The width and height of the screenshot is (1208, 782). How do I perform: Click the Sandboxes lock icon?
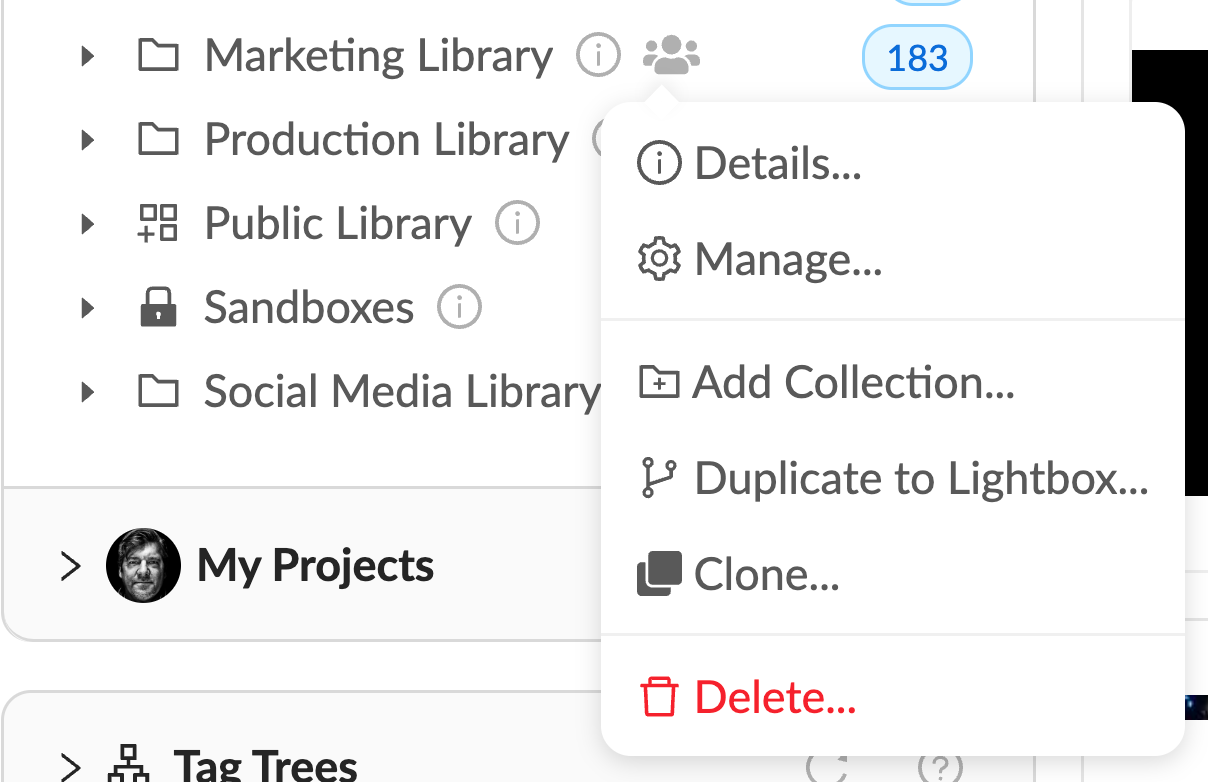pos(158,307)
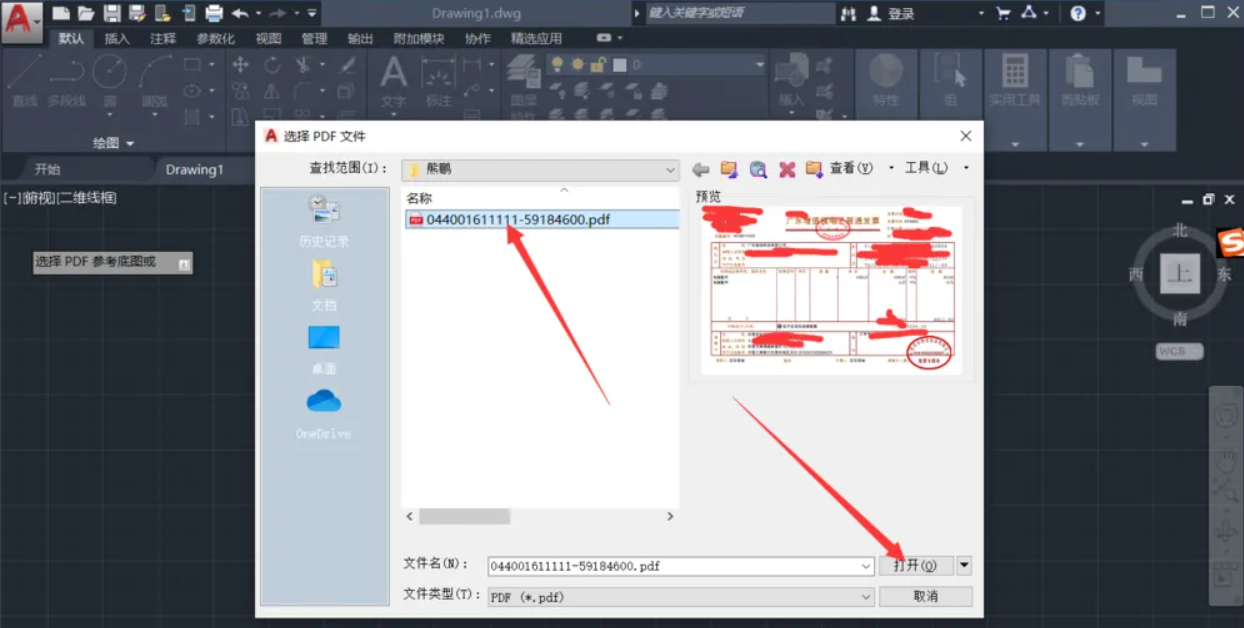Expand the 查找范围 folder dropdown
The width and height of the screenshot is (1244, 628).
(x=671, y=170)
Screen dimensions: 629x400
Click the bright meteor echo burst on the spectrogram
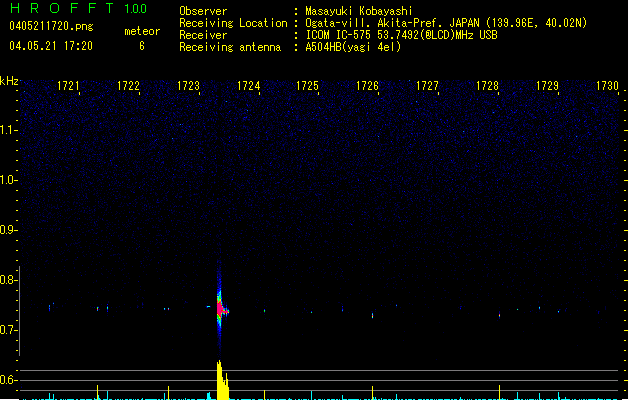pyautogui.click(x=221, y=309)
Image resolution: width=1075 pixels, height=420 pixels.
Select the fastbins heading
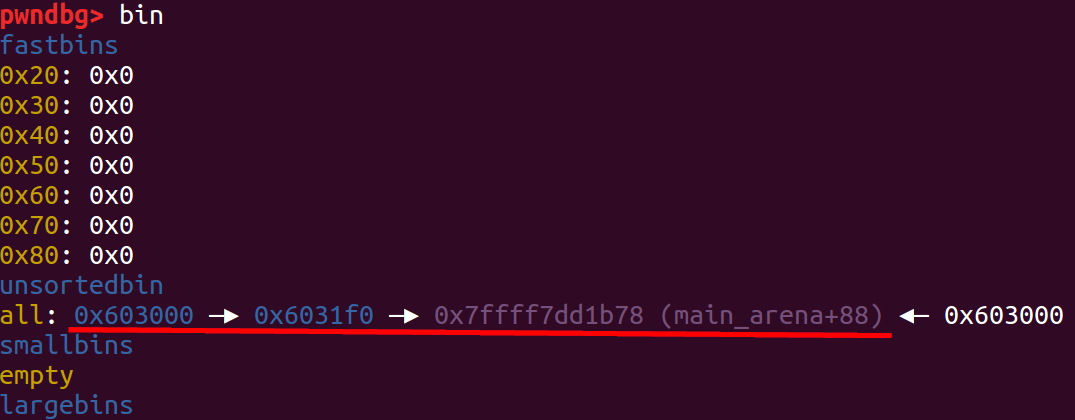(59, 46)
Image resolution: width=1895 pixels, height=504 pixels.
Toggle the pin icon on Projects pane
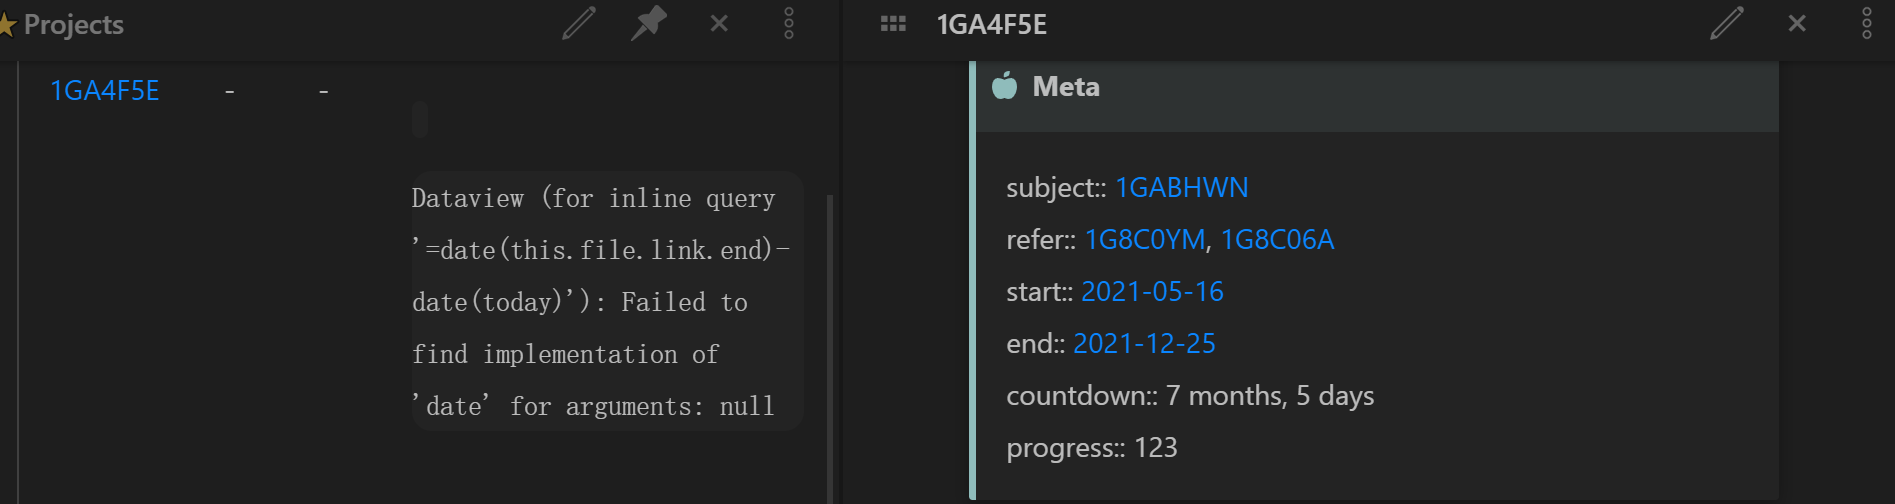tap(649, 23)
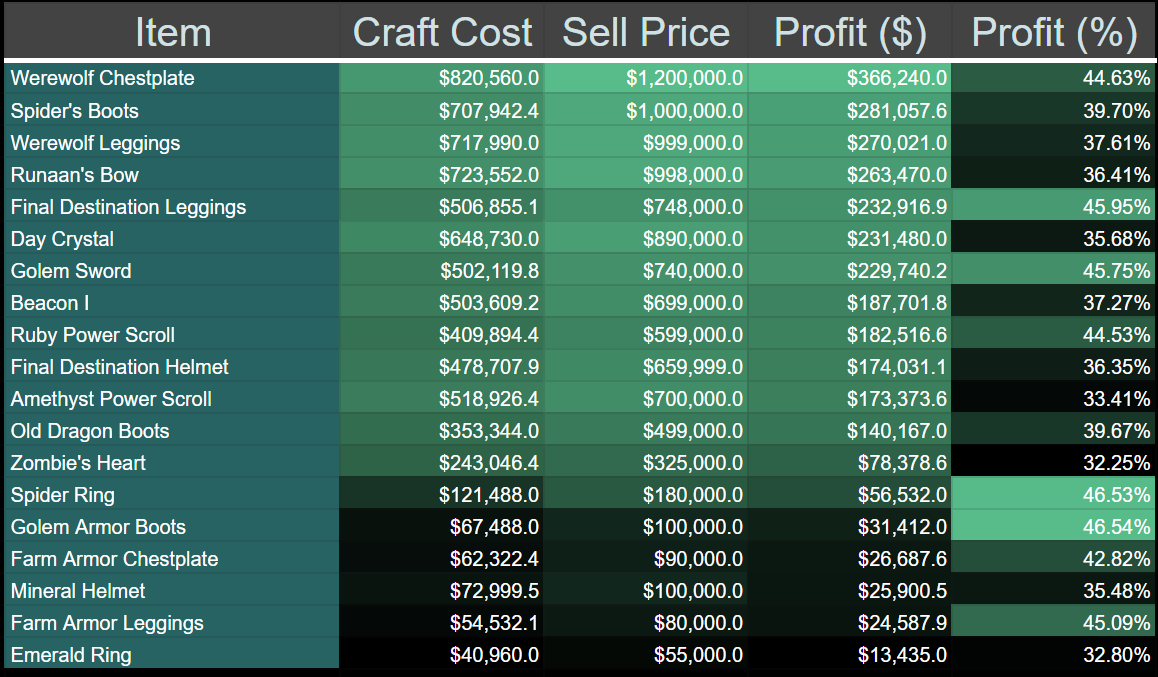Viewport: 1158px width, 677px height.
Task: Sort by the Profit (%) column header
Action: point(1054,31)
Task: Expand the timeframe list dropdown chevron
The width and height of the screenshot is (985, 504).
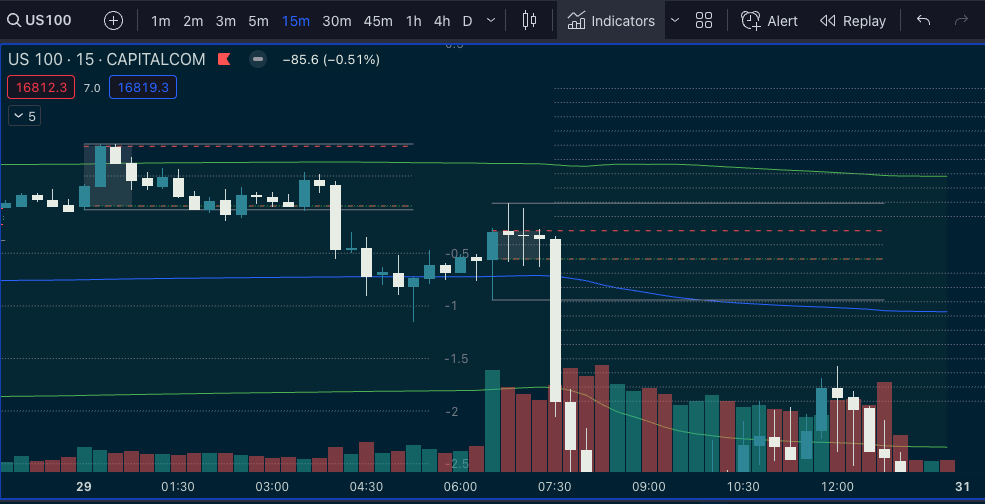Action: [490, 20]
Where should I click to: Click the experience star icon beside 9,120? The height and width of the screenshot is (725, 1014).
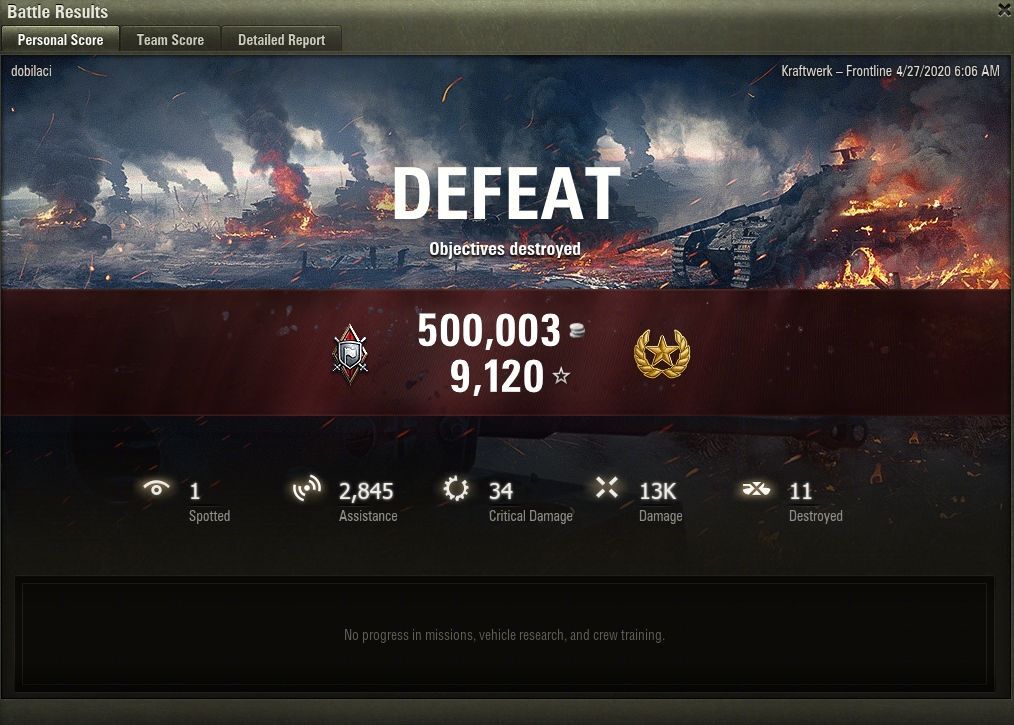click(x=561, y=375)
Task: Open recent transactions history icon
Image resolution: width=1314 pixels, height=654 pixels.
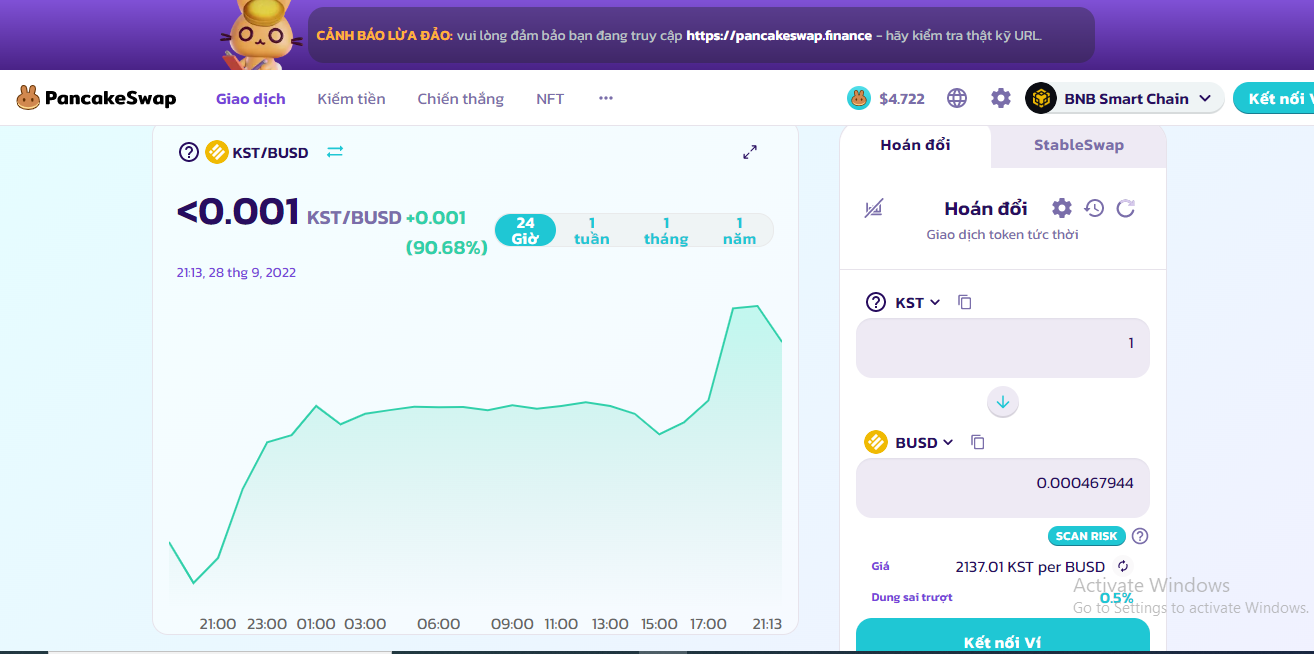Action: (1094, 208)
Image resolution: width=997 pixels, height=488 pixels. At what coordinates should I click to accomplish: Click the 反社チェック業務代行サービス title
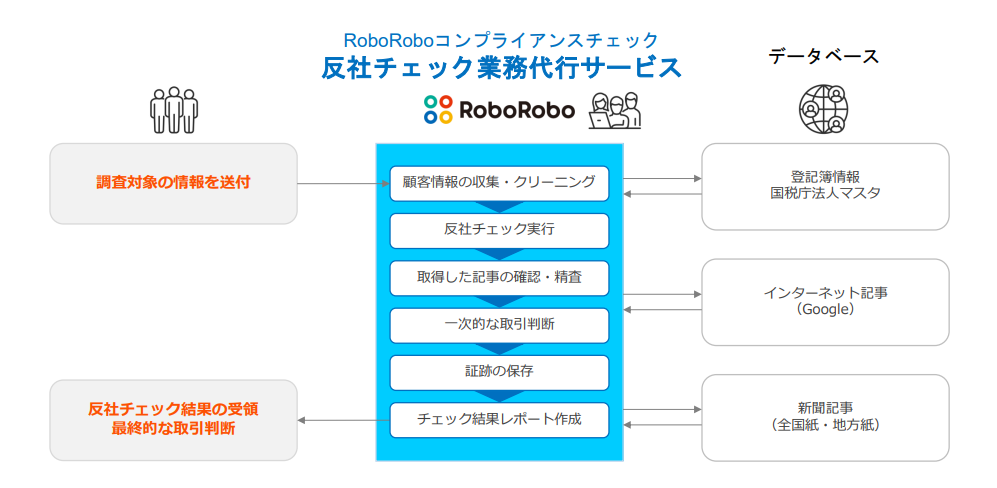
*****
_What you have to do:_ Restate all entries above exactly, but not the images.

_Answer box:_
The width and height of the screenshot is (1208, 782). How do I perform: Click the Sandboxes lock icon?
pos(158,307)
Expand the 查找范围 folder dropdown
The width and height of the screenshot is (1244, 628).
(x=671, y=170)
Screen dimensions: 629x400
Click the bright meteor echo burst on the spectrogram
pyautogui.click(x=221, y=309)
Image resolution: width=1075 pixels, height=420 pixels.
Select the fastbins heading
(59, 46)
Image resolution: width=1895 pixels, height=504 pixels.
Toggle the pin icon on Projects pane
tap(649, 23)
Viewport: 1158px width, 677px height.
Task: Sort by the Profit (%) column header
Action: point(1054,31)
Task: Expand the timeframe list dropdown chevron
The width and height of the screenshot is (985, 504).
Action: [490, 20]
Where should I click to: Click the experience star icon beside 9,120? The height and width of the screenshot is (725, 1014).
click(x=561, y=375)
Task: Open recent transactions history icon
Image resolution: width=1314 pixels, height=654 pixels.
Action: (1094, 208)
Image resolution: width=997 pixels, height=488 pixels. At what coordinates should I click to accomplish: Click the 反社チェック業務代行サービス title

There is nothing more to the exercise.